So what does it have to do with B2B marketing strategy?
Nothing at all – and basically everything.
If you’re in the business of content marketing, you are, by necessity, comfortable with change. With Google changing its ranking algorithm a whopping 500 – 600 times a year, it’s critical to stay nimble to keep up with your customers – and the competition.
That’s where pivoting comes into play.
Let’s say you’ve got a content marketing strategy in place you’re absolutely sure will result in links, conversions, third-party exposure, etc.
How do you know this? Because you and your brilliant team of colleagues came up with it (duh)!
But then you take a deep dive into Analytics and realize your content assets aren’t performing as expected. Your organic traffic numbers are down month-over-month and year-over-year, your conversion numbers are low, your keywords are slipping in their ranking – and you wonder: Is anyone actually reading the stuff you’re putting out there?
In other words, your content strategy has crashed and burned.
Even the most lifeless content strategy can be resuscitated if you know how to pivot and get it back on track. Here’s a look at how to regroup, refocus, and refine strategy for the future:
Now, it can be pretty alarming to discover the strategy you’ve put so much time and effort into is coming up short. Whether for one of your clients or your own website, you put your heart and soul into that thing and you wanted to see it spread its wings and fly.
But, hey, that bruised ego isn’t going to get you far. And it’s certainly not going to help you improve your content performance.
Take a step back and consider the bigger picture: What were your overall goals for your content strategy in the first place? You had them, right??
Shockingly, research shows just 35 percent of B2B marketers have a documented content strategy in place; roughly half (48 percent) have a strategy, but it isn’t documented.
Neil Patel makes the point in a Content Marketing Institute article that:
“If [a content marketing strategy is] not written down, then it probably doesn’t really exist. Content marketing is a method that takes a team to carry forward. If the organization’s individuals are holding some nebulous strategy in their minds, that’s not really a strategy at all. That’s just some thoughts on content marketing.”
You don’t have to tell me if you didn’t have your goals clearly defined at the outset of your content marketing planning. What’s important is to realize that fact and get them mapped out!
Neil recommends the SMART goal framework, which is a terrific way to remember all of what you should factor into your goal-setting process:
Whether you refined your existing goals (with clear, actionable metrics that you physically documented) or came up with them in the first place, the big question is: What next?
Clearly, goals aren’t enough for getting a content marketing program off the ground. What you need is to put your plan into motion – in other words, determine how you are actually going to execute on your strategy.
Maybe you take a look at each goal individually and outline what you will be doing to see it through (i.e., I’ll be recommending, creating, and implementing CTA banners to improve conversions and tracking which posts are driving the highest conversions on a monthly basis). Or maybe you measure your goals all together when you when you go to do monthly reporting.

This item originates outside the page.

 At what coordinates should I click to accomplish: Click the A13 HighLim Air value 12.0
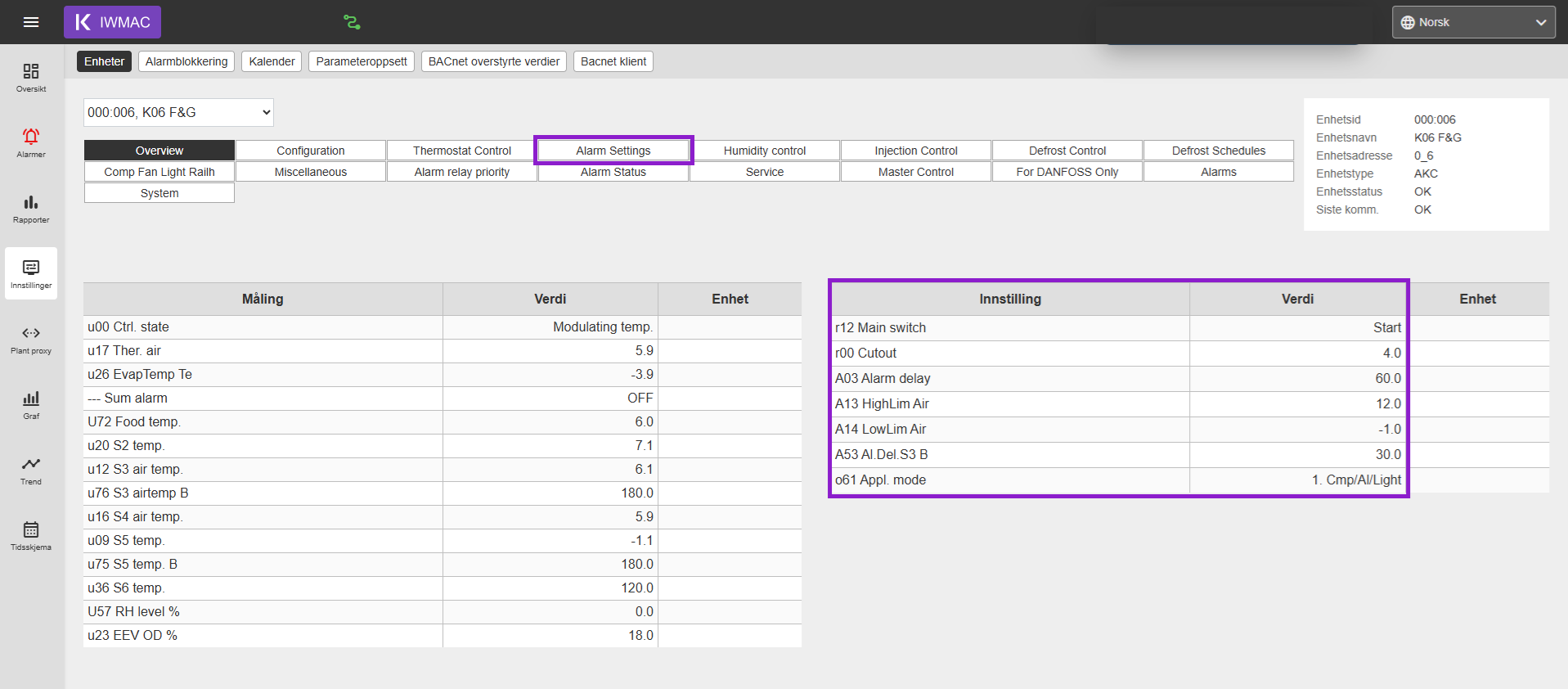click(1388, 403)
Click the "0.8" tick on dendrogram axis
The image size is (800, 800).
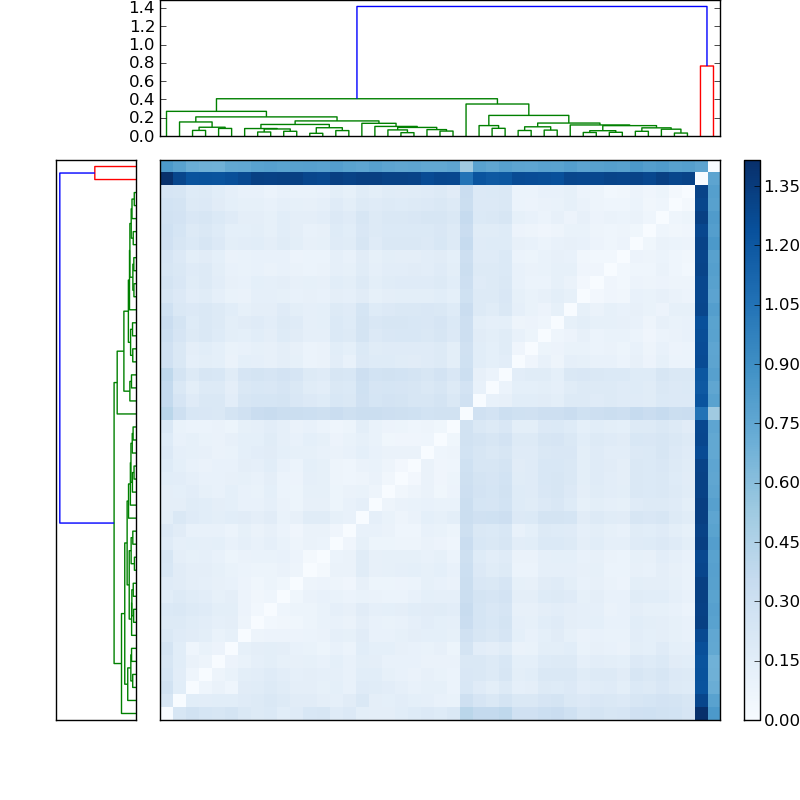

The point is to continually check in on your strategy to make sure it’s performing as intended. Research, in fact, shows 61 percent of the most-effective B2B marketers meet daily or weekly with their content marketing team.
At KoMarketing, we meet on a monthly basis as a team to review client initiatives in progress. It’s an opportunity to brainstorm new ideas for what we can be doing – beyond what we’re already doing – to execute on goals and drive optimal results on behalf of our clients.
What I like best about it is it involves the whole team (SEO, social media, content), so we’re getting different perspectives to inform content strategy. For example, for one client, we recently came up with the idea to repurpose high-converting blog posts into SlideShare posts, ultimately benefiting both our content and social media strategies.
Fact: Even the most thoughtfully laid out, successfully executed content marketing strategy will take time to mature. If you’re expecting overnight results with your content efforts, you’re bound to be disappointed.
That doesn’t mean that you need to go on auto-pilot while you wait for your blog traffic to skyrocket. Far from it.
The key is to keep an eye on the SMART goals discussed earlier, evaluating both successes and failures to inform and further refine your content strategy moving forward.
If, for example, you “see your bounce rate rising, then add more SEO elements on the page itself to help direct readers to more posts in which they may be interested,” says Steve Olenski in a Marketing Land article: “If you’re getting a significant bump in referral traffic from another website or blog, then see if you can interact with them on a deeper level to increase that support.”
What happens when your content marketing strategy doesn’t perform as well as expected? You take action.
Rather than seeing subpar results as a failure on the part of your content strategy, instead try viewing it as an opportunity for you to go back to the drawing board and do things differently – and better – the next time.
What have you done to improve your content strategy when it falls short of expectations? Do you agree with the points outlined above?